貴女に捧ぐ純白



 今年で、この光景を見るのは6度目になる。


 去年もこうして少し離れた所で父の背中を見ていた。
 髪を風に靡かせながらこの場所に静かに佇む父の後姿を見ると、近づけなくなるのだ。我ながら陳腐な言い方だが、それは1つの完成された絵画のようで、決して邪魔をしてはいけない何かをいつも私に感じさせた。
 その父の手には、愛しい人に送るにしてはみすぼらしいとしか言い様のない白い花が一輪だけ握られている。

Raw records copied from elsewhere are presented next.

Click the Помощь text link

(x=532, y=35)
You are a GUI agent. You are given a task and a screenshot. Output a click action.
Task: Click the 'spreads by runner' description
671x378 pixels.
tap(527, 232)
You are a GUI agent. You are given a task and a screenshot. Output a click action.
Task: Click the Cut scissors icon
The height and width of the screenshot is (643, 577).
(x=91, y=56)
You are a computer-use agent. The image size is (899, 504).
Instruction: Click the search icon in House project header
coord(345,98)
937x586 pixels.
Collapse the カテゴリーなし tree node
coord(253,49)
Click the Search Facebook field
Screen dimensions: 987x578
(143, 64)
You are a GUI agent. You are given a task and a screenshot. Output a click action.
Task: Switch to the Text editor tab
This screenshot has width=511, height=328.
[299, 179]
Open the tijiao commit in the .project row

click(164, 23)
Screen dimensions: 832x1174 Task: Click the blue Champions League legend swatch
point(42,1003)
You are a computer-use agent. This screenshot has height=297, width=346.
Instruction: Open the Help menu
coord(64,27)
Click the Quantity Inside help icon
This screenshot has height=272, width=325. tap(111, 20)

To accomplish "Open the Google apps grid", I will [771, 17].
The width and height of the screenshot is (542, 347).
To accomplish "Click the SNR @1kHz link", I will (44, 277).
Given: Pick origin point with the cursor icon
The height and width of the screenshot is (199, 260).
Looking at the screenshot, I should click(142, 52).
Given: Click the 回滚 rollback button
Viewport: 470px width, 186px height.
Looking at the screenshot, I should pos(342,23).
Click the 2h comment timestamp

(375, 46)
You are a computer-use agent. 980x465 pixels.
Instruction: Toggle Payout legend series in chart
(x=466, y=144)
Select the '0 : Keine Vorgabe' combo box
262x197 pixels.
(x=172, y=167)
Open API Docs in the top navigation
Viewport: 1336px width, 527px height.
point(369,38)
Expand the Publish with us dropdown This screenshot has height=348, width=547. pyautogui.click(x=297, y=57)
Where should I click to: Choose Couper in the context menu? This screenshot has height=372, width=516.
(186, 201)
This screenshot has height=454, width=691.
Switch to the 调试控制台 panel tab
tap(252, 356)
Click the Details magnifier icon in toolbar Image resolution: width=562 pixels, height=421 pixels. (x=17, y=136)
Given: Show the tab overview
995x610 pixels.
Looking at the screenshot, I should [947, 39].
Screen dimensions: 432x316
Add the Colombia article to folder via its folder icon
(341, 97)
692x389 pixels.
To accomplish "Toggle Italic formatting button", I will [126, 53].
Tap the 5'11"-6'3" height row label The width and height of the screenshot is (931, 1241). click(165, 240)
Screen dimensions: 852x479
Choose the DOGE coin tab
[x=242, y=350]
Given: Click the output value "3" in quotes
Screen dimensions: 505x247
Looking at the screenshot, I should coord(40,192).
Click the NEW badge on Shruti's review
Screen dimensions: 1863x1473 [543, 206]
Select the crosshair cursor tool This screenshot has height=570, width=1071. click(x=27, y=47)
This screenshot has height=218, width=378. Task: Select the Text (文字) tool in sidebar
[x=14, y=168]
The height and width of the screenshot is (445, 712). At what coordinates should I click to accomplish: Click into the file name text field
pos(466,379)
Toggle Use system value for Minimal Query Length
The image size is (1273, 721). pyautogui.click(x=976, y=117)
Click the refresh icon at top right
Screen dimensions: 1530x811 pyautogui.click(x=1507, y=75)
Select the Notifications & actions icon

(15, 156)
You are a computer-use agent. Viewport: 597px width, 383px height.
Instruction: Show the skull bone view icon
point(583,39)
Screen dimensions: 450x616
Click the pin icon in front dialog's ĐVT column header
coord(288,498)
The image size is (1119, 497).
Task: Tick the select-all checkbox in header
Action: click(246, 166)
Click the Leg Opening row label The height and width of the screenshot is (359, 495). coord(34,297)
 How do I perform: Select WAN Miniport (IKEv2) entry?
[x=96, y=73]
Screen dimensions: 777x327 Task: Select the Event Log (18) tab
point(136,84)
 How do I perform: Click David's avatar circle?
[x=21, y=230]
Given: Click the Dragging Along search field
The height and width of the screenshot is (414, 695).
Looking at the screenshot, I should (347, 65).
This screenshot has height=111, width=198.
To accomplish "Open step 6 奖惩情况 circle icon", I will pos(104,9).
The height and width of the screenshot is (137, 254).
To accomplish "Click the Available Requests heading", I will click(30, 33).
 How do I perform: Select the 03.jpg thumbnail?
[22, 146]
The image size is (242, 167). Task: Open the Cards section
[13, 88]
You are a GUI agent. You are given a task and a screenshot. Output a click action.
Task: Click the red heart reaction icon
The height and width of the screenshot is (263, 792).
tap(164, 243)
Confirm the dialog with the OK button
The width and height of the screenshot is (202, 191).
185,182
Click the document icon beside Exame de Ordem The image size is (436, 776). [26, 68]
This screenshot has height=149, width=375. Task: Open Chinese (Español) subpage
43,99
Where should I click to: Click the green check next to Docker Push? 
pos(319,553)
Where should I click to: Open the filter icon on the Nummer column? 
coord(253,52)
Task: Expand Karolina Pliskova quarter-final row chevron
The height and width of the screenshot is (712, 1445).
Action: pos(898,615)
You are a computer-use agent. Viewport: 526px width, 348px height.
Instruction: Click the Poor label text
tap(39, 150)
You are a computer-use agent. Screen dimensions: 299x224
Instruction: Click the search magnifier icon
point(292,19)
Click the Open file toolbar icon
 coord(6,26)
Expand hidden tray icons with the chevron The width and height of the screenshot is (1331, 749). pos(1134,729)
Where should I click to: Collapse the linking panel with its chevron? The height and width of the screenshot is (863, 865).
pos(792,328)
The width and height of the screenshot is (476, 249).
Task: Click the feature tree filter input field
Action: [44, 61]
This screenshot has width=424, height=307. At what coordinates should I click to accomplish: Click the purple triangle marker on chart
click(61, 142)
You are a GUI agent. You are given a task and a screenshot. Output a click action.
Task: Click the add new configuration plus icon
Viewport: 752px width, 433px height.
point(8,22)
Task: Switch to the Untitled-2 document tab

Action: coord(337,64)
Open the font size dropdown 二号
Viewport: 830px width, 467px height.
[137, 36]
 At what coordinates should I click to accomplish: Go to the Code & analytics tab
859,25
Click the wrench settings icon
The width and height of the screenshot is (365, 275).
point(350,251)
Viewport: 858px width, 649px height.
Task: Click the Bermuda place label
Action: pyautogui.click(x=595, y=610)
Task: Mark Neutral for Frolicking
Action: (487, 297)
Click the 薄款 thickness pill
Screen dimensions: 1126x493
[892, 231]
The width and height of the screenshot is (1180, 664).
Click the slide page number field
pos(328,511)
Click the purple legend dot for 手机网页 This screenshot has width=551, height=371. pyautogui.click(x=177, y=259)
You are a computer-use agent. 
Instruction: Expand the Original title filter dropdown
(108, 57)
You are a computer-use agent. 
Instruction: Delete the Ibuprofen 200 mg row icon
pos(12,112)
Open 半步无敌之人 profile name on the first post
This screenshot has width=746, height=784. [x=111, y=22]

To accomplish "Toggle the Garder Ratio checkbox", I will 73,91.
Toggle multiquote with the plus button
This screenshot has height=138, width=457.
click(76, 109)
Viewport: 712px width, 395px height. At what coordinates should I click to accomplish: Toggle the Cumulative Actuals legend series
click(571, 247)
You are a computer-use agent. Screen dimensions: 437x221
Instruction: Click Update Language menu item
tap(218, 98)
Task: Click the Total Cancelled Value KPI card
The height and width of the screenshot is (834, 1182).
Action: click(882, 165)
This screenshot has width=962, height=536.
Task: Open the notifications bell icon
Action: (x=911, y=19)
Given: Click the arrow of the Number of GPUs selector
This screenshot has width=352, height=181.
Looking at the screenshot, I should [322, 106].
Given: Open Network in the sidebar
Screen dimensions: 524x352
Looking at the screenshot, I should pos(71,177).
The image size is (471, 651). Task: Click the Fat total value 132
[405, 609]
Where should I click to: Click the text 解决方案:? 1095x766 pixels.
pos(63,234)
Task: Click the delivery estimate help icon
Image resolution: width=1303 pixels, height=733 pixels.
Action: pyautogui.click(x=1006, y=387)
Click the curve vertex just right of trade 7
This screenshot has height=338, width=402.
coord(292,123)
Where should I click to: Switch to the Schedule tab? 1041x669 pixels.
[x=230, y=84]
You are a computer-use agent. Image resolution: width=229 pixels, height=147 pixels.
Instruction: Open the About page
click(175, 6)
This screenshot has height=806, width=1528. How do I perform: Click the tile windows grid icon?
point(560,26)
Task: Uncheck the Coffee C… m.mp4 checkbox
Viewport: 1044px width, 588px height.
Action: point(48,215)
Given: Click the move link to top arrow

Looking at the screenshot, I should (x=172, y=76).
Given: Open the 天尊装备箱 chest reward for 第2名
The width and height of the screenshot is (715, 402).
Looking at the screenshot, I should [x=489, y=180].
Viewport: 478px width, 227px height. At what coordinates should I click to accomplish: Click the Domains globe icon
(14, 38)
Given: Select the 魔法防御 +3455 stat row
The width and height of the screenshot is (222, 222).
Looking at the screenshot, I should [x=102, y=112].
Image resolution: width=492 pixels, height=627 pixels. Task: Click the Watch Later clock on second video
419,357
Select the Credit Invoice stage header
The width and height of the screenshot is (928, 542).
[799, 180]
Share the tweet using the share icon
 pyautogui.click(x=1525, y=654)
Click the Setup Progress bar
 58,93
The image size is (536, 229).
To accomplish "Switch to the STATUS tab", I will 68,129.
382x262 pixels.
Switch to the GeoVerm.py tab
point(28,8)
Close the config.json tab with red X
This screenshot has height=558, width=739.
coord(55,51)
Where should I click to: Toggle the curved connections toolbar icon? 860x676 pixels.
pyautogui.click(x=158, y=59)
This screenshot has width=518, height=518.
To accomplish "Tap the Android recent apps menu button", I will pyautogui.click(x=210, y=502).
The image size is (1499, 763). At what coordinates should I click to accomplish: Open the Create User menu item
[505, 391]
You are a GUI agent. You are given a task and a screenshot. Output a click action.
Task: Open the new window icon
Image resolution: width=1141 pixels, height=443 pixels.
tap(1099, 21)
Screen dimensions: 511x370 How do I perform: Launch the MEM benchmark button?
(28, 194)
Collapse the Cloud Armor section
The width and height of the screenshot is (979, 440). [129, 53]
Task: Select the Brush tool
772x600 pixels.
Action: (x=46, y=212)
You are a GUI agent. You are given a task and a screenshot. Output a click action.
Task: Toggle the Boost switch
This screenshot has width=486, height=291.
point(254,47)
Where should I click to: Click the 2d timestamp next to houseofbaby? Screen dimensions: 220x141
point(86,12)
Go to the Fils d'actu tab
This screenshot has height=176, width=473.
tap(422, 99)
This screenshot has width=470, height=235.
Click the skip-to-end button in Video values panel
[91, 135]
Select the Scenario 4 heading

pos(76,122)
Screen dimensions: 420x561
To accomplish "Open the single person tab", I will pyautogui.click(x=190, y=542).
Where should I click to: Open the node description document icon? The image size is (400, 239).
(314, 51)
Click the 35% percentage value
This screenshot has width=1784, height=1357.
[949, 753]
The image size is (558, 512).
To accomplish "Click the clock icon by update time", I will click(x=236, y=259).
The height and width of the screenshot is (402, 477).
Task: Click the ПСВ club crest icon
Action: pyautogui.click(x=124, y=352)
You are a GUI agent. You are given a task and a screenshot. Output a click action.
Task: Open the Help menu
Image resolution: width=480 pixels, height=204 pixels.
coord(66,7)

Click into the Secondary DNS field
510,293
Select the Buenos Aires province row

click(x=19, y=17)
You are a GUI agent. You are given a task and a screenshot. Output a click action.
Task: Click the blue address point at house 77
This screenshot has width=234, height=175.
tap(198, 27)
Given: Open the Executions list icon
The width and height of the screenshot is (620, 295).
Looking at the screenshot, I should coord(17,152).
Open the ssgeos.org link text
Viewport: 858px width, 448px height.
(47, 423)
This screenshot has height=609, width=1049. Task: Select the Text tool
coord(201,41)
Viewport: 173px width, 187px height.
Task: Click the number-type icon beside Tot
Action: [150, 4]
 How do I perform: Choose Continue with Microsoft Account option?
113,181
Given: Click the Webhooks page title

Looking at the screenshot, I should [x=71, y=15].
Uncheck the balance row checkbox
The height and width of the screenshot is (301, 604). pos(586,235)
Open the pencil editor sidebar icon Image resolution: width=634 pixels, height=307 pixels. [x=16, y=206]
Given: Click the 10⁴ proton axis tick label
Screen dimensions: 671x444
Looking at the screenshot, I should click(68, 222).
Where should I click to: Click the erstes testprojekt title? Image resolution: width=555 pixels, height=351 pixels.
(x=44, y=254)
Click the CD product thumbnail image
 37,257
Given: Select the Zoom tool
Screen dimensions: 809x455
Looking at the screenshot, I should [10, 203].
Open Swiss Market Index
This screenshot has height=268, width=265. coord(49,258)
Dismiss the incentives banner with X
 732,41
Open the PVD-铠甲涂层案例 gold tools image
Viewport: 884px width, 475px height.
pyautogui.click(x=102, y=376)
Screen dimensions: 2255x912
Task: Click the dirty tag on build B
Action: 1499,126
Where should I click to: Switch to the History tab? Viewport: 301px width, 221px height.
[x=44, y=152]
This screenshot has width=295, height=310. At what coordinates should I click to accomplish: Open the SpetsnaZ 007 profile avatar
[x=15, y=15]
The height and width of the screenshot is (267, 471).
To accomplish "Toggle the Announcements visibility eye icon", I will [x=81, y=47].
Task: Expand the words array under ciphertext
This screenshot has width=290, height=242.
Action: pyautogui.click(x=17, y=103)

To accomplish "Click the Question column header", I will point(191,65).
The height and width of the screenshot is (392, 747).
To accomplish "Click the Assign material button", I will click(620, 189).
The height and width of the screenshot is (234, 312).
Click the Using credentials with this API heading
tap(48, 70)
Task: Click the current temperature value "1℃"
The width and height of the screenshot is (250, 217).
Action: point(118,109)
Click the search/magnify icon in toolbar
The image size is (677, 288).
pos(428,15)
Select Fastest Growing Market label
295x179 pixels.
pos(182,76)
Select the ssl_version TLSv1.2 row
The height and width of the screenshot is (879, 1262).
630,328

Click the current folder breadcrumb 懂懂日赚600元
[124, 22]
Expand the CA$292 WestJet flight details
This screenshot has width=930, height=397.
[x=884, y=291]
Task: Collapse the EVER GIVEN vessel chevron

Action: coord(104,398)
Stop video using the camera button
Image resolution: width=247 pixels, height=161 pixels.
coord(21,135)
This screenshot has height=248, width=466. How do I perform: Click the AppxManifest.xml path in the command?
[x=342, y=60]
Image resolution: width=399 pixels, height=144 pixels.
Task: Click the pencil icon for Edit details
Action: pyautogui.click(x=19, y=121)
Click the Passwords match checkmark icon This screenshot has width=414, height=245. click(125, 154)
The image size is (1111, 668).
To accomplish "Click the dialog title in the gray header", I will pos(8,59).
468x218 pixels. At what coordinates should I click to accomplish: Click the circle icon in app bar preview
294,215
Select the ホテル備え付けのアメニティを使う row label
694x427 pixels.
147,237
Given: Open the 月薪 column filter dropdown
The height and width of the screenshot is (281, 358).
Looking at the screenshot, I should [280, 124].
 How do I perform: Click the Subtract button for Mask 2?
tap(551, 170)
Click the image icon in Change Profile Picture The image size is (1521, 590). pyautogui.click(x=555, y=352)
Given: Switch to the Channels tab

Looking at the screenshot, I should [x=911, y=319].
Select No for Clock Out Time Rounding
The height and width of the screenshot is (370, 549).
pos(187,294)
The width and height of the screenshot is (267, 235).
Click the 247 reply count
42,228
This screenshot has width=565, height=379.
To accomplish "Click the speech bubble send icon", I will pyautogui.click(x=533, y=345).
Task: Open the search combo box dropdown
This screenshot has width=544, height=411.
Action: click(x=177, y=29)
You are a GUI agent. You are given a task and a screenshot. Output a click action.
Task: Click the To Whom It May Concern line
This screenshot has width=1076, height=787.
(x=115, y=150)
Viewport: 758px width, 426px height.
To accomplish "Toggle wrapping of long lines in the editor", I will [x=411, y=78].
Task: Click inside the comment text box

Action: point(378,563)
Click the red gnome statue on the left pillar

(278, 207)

 父は普段かなりの派手好きで奇抜なもの(本人はそうは思っていないらしいが)を好む人だったが、ここぞという時に母に贈る花は決まって白の造花だった。それも彼の好きな“特注”などではなく、子供が紙をよせて作るような綺麗とは言い難い手作りのもの。
 しかし母は不恰好なソレを愛しげに、極上の笑みを浮かべながら受け取るのだ。

 理由は知らない。
 子供の頃に尋ねてみたこともあったが、父は教えることを頑なに拒んだし母も「パパが拗ねちゃうからね」と笑って答えてくれることはなかった。
 しかし父の学生時代からの友人達が、一様に口を揃えて「ドラマか漫画のような2人だった」と口にする程だ。何かそのドラマか漫画のようなエピソードがあるのだろうと子供ながらに考え、それからは特に聞くこともしなかった。

「追いついた、な……」

 ポツリと、静かに響いた声に思わず顔を上げる。少し、驚いた。この場所で彼が言葉を口にするのは、これが本当に初めてのことだったのだ。
 それから彼は再び押し黙り、人の生む音は何一つしない自然的な静寂が訪れる。
 さわさわと風が凪いでいる。常ならば心地よく感じるそれが、何故か寂しさを増幅させた。

 優しく添えられた造花がふと目に入り、また少し下手になったかと思う。繰り返し作るごとに少しは見られるような見た目になってきていたのに。
 だが、それも仕方ないのだろう。外見こそ秀麗としか言いようのない父だが、それでもその容貌は老いというものを感じさせるようになり、指先の動きが以前より鈍くなっていても不思議ではない程度に歳を重ねている。長身であるはずの彼の背中がとても小さく見えることに流れる月日を感じた。

 これがあの気高く、自信に満ちた、偉大なる真壁翼かと思った。
 しかし、やはり当然なのだろうとも思う。自分の歳を考えれば父も老けようというものだ。

 そして何より。
 石の下で眠る母がもう父の隣に寄り添うことは無いのだということに、徐々にでも慣れ始めた自分を思うその度に、時が経ったことを感じるのだ。